Most people know about the practice of punishing those who are poor with further financial burdens: deposits for utilities, fees on check-cashing and bank accounts, payday loans. All of this is a kind of a poverty tax—it marks you as undesirable and it helps keep you poor.

But there’s a lesser known poverty tax on technology, and it’s paid with your time.

It takes a lot more time and ingenuity to access technology when you’re poor. It takes calling in favors from friends. It takes being at the mercy of parking and babysitters and business hours and irregular internet access at coffee shops and restaurants.

It takes shelling out a few bucks you don’t have for coffee or food for the privilege of sitting at a business with wireless. It takes feeling incredibly nervous that you’ve been there too long, that they’re going to kick you out or make you buy something else, or that the manager at Wendy’s is going to call the cops because you’ve been sitting in the parking lot for hours—as I have done—trying to use their internet for work.

Politicians talk about providing internet to rural, impoverished communities in grand, noble terms. But the reality is simple and harsh: We need the internet to access help.

I need the internet to get help for child support. I need the internet to search for work and apply for more jobs.
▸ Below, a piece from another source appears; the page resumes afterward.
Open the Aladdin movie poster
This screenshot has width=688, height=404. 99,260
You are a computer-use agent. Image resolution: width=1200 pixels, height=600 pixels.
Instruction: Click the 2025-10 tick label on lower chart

Once my child starts school, he will need the internet for homework—a common struggle in my community, since children are required to do hours of homework online every night even though over 300 households in my county don’t have any internet access. Public libraries close a few hours after school lets out, and due to budget cuts, they are not open much on the weekend.

We need the internet to access help.

Most services for the poor are online. Job ads are online. Housing information is online. Information about food pantries, seed distribution, free meals, parenting classes, job fairs, shelters, health clinics, and free activities to do with children are online. Even accessing my bank account—to make sure I’m not overdrawn, to make sure I’m not racking up a low balance fee—needs to be done online. Every time I ask for a copy of my statement at the bank, I’m told: “Do you know you can do this online?”

Yes, I know. Do you know that not everyone has that luxury?  

Stop assuming that everyone has the same technology, the same new phone, the same fast laptop.

Maybe if you realize that, you will stop assuming everyone has other basics: like a hot shower, like a stove to cook a meal, like a fridge to store fruits and vegetables, like dental care, like money for much-needed medications.

What are taken as givens, including technology, are actually extravagances for many people. When you’re poor, applying for a job online, or finding a doctor, or simply answering an email, often takes extra money, time, and luck that you don’t have.

That steep, rocky climb I had to make to reach my friend’s house? I climb it, in so many ways, every day.